§ **Aim of the exercise**
A stretch of the entries below is to be set down exactly, running from the line with "WordPress.org (1336, 736)" through the line with "Bildnachweise (586, 1655)", both included, and no other line.

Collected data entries
::::

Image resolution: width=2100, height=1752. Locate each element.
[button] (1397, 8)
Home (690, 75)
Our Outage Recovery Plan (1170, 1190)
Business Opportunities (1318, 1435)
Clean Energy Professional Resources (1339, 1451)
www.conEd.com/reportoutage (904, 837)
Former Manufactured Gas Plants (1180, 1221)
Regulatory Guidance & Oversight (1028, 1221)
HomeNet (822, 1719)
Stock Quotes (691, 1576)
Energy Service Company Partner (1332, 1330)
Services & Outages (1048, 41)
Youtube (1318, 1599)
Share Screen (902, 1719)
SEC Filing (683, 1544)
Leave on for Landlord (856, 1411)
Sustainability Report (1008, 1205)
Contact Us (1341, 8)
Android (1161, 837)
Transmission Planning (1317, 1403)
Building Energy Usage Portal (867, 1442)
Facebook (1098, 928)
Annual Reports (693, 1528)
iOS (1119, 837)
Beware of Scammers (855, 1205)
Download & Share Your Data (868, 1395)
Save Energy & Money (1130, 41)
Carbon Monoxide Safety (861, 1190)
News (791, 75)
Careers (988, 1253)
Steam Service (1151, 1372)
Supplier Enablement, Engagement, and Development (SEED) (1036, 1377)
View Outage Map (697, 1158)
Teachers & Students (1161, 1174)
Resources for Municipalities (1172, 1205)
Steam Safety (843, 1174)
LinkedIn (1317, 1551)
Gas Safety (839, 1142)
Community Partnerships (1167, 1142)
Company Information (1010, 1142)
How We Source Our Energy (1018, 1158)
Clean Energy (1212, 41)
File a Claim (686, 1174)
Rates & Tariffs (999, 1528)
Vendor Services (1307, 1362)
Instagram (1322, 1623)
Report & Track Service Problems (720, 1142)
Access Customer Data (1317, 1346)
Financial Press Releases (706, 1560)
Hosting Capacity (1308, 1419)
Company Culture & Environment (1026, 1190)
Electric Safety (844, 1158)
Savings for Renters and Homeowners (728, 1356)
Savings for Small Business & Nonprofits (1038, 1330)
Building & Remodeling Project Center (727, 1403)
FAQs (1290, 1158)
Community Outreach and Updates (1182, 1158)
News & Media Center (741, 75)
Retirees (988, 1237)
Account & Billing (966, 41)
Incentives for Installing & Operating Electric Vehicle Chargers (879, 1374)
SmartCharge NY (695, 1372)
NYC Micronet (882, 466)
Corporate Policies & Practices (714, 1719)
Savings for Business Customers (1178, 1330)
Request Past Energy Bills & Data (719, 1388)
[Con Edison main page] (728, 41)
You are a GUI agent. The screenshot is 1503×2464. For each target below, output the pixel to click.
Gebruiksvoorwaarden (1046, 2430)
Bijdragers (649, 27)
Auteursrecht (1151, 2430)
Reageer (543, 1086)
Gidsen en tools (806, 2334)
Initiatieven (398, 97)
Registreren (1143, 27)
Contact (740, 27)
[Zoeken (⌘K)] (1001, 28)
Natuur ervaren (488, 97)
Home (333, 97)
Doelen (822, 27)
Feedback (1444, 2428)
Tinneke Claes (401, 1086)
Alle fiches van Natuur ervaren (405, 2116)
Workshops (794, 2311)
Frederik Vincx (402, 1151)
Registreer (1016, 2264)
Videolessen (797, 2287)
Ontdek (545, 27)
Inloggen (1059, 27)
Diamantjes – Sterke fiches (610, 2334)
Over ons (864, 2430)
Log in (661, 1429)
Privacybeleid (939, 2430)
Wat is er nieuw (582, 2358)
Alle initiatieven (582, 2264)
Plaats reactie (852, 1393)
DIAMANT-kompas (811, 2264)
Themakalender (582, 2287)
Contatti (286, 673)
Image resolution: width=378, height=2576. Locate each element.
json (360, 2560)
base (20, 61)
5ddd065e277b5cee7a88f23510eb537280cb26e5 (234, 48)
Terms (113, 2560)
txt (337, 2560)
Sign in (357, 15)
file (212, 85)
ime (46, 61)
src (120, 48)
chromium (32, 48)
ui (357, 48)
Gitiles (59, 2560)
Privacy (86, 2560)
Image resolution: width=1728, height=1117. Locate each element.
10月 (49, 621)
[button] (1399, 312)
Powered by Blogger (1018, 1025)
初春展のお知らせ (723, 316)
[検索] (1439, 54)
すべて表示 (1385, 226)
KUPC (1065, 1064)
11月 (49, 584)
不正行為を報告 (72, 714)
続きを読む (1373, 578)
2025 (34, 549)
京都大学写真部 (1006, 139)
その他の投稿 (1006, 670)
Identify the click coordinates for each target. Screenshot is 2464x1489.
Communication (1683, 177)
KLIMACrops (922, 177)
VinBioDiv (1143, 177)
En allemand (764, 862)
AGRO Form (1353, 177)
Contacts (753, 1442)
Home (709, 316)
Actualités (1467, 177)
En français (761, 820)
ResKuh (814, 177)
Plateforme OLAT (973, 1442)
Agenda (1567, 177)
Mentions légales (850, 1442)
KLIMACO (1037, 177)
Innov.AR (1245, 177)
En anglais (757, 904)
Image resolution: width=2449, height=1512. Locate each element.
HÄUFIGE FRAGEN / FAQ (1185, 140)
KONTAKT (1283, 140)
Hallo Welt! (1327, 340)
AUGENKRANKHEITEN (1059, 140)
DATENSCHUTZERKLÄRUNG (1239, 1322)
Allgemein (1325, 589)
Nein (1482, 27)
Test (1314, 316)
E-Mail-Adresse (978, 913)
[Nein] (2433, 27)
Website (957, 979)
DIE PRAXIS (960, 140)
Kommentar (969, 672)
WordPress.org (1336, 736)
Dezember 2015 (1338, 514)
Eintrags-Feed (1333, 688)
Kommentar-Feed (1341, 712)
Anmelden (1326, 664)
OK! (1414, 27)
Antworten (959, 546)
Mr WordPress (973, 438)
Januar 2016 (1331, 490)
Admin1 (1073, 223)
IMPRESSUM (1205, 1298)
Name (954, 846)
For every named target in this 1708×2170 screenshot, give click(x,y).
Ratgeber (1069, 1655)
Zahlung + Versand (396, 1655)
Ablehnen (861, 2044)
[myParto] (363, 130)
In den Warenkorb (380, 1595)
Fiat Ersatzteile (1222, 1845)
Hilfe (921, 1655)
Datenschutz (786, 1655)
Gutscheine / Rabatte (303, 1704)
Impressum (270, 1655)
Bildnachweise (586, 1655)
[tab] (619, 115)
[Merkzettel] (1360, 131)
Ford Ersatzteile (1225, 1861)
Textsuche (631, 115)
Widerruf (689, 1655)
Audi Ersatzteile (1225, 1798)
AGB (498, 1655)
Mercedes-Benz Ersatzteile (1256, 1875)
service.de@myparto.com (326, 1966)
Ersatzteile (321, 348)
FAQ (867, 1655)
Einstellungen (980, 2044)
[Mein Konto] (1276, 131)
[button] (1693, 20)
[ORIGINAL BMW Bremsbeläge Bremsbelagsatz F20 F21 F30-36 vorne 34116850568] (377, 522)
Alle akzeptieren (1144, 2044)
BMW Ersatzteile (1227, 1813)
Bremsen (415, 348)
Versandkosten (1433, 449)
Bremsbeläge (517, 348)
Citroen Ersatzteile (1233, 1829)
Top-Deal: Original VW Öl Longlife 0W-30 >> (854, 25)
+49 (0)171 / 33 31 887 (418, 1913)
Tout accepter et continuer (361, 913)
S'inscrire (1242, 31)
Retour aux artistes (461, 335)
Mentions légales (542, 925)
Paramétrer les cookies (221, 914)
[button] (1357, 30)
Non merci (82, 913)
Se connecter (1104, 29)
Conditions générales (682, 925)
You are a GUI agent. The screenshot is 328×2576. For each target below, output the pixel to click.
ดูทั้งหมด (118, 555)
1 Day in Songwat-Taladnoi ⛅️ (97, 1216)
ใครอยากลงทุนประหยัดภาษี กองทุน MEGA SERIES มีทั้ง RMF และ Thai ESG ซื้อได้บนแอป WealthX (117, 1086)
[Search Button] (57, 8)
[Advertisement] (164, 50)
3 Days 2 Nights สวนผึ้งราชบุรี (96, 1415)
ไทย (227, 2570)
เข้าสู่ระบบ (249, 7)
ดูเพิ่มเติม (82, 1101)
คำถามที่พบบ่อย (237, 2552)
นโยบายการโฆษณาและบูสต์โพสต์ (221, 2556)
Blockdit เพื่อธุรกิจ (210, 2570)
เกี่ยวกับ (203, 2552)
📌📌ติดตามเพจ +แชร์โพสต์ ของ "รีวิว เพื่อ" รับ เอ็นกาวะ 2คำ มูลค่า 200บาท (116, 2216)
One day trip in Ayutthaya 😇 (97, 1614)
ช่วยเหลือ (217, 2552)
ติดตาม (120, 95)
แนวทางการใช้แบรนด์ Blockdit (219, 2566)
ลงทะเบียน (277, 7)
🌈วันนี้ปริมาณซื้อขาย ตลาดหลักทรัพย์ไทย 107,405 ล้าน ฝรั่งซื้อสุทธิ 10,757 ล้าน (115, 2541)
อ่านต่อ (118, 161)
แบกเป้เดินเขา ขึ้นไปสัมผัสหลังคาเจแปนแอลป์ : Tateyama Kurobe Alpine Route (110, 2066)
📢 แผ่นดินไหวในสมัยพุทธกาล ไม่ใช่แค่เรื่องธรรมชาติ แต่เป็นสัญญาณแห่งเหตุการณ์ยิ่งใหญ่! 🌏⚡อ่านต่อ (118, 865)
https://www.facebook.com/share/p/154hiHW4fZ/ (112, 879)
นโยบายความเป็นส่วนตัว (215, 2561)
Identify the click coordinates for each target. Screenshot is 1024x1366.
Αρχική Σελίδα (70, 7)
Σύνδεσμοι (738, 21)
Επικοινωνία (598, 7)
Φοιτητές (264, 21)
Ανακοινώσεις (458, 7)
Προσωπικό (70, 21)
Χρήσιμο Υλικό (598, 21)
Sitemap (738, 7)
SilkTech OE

::::

§ **Exercise result**
WordPress.org (1336, 736)
Dezember 2015 (1338, 514)
Eintrags-Feed (1333, 688)
Kommentar-Feed (1341, 712)
Anmelden (1326, 664)
OK! (1414, 27)
Antworten (959, 546)
Mr WordPress (973, 438)
Januar 2016 (1331, 490)
Admin1 (1073, 223)
IMPRESSUM (1205, 1298)
Name (954, 846)
For every named target in this 1708×2170 screenshot, give click(x,y).
Ratgeber (1069, 1655)
Zahlung + Versand (396, 1655)
Ablehnen (861, 2044)
[myParto] (363, 130)
In den Warenkorb (380, 1595)
Fiat Ersatzteile (1222, 1845)
Hilfe (921, 1655)
Datenschutz (786, 1655)
Gutscheine / Rabatte (303, 1704)
Impressum (270, 1655)
Bildnachweise (586, 1655)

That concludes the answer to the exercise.